** Opening DATASET block **

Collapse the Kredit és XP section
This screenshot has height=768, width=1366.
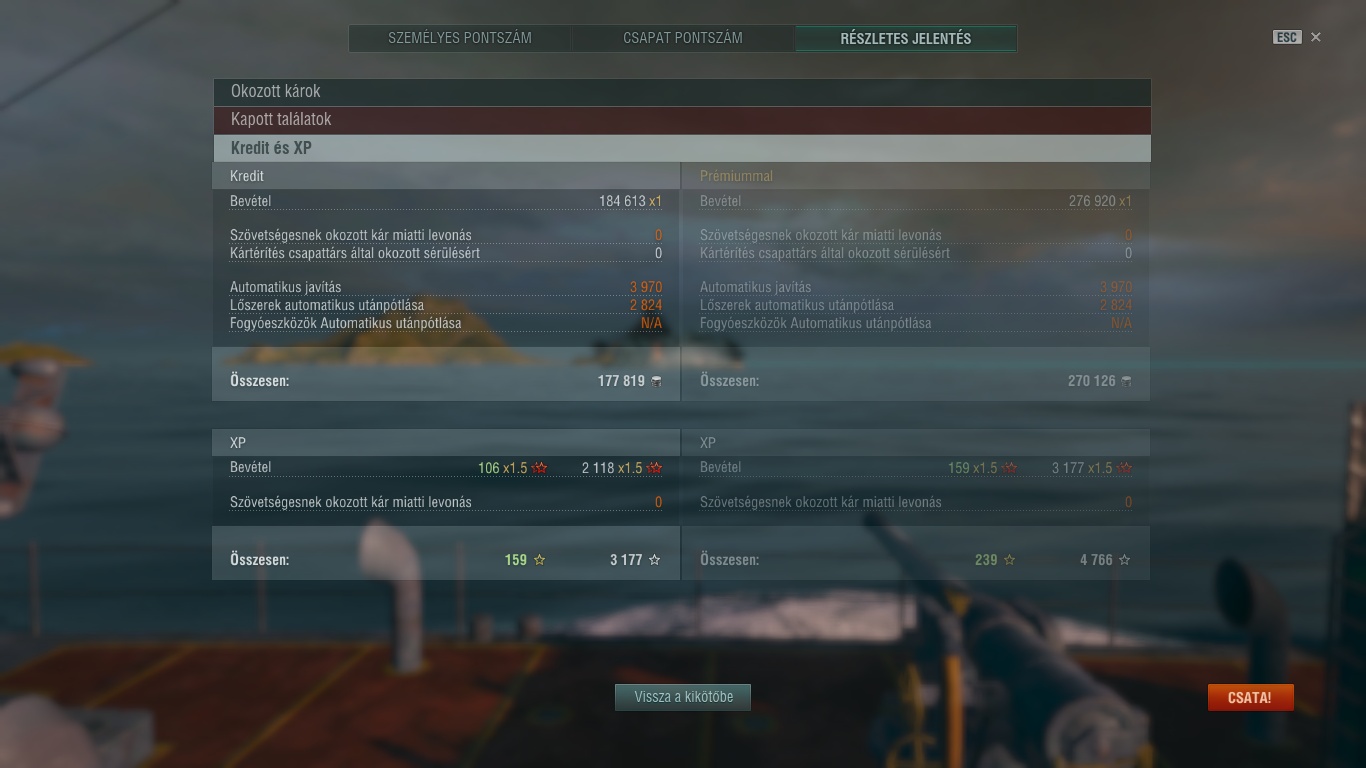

** Closing DATASET block **
** Opening DATASET block **

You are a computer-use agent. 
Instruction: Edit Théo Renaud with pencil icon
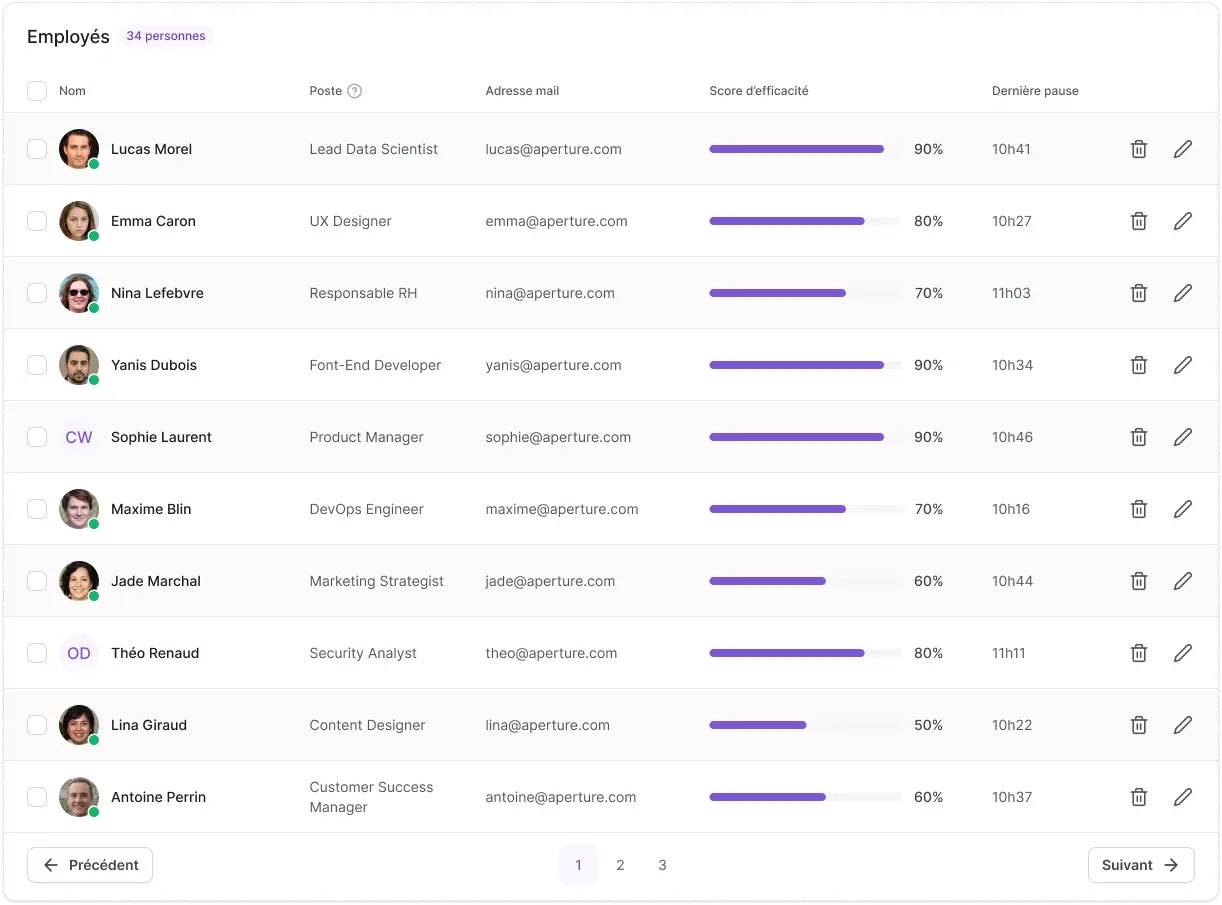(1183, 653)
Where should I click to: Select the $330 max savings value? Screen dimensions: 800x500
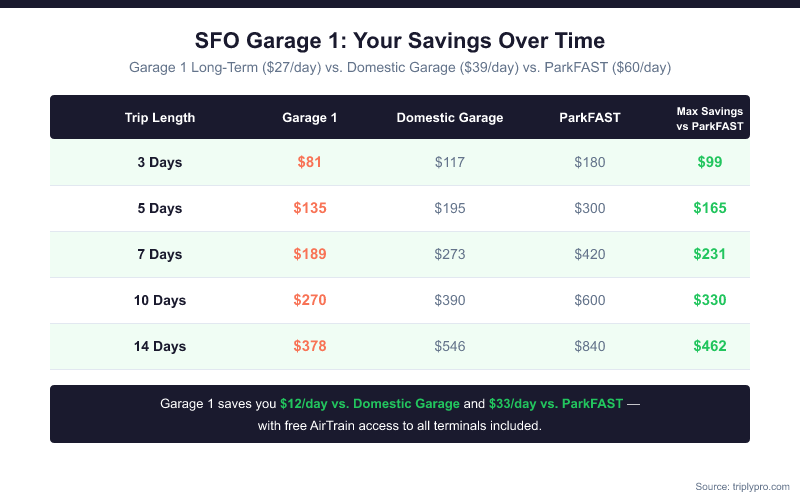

** Closing DATASET block **

Copy the entries above exactly, but only the stretch from the line containing "You are a computer-use agent." through the line containing "Where should I". Keep both end lines; drop the pictures.

(YOUR RESPONSE):
You are a computer-use agent. 
Instruction: Edit Théo Renaud with pencil icon
(1183, 653)
Where should I click to: Select the $330 max savings value? Screen dimensions: 800x500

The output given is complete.